Mit den Investitionsmitteln aus dem Programm würden sich in Hessen die Mittel um 34,8 Millionen Euro und damit etwa 7,4 Prozent jährlich erhöhen. Zusammen mit der Kofinanzierung durch das Land führen sie zu einer gezielten Erhöhung der Schulbauinvestitionen. Da die Personalausgaben fast 80 Prozent des Schulhaushalts umfassen, bedeuten die Bundesmittel bestenfalls für den Ausbau der Schulsozialarbeit und die Einrichtung multiprofessioneller Teams eine wirkungsvolle Zusatzfinanzierung. Durchschnittlich etwa 50.000 Euro jährliche Bundesmittel für das Schulbudget pro Grundschule und etwa 150.000 Euro für Schulen der Sekundarstufe I sind ohne erhebliche Zusatzmittel des Landes völlig unzureichend.

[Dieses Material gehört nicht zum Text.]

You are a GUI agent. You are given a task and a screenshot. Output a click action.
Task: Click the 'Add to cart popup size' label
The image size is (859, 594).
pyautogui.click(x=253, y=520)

Dies zeigt nicht nur das erfolgreiche Programm „London challenge“, sondern auch die Schulfinanzierung in Hamburg, wo Schulen mit schwierigen sozialen Bedingungen bis zu 50 Prozent mehr Personal erhalten.

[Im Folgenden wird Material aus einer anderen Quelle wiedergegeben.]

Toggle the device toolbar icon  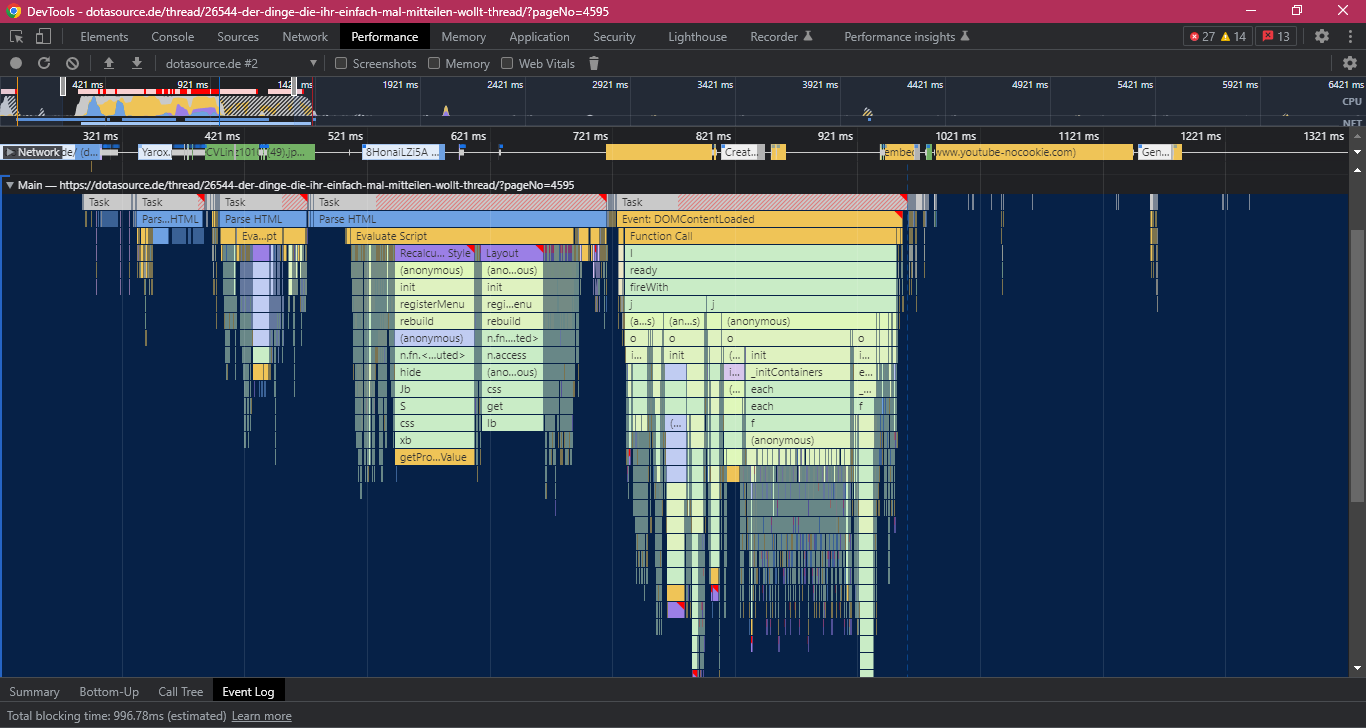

Eine Kofinanzierung des Startchancen-Programms durch Hessen ist folglich nicht ausreichend. Das Programm erfasst bei weitem nicht alle sozial belasteten Grund- und Sekundarstufenschulen. Um eine wirksame Zusatzförderung zu erreichen, müsste das Land den durchschnittlichen Personalbestand an den Schulen mit sozioökonomisch benachteiligter Schülerschaft um ein Viertel, also die Personalausgaben insgesamt um 5 Prozent erhöhen. Nur dann wird das Land seiner aus der Kulturhoheit der Länder resultierenden Verantwortung gerecht. Oder gilt für Hessen nicht, was der Bundespräsident bei der Verleihung des Deutschen Schulpreises forderte:


„Jedem Kind bis zum Ende der vierten Klasse Lesen, Schreiben und Rechnen beibringen; jede Schule so ausstatten, dass Schüler und Lehrkräfte gerne hingehen; jede Schule zu einem Ort des Respekts und der Toleranz machen.“


Literatur

Stanat, P., Schipolowski, S., Schneider, R., Sachse, K.A., Weirich, S. & Henschel, S. (Hrsg.) (2022). IQB-Bildungstrend 2021. Kompetenzen in den Fächern Deutsch und Mathematik am Ende der 4. Jahrgangsstufe im dritten Ländervergleich, Münster: Waxmann.
Weishaupt, H. (2024). Sozialindex für die Grundschulen und Kofinanzierung des Startchancen-Programms. In: SchVw BW 2/2024, 36-40.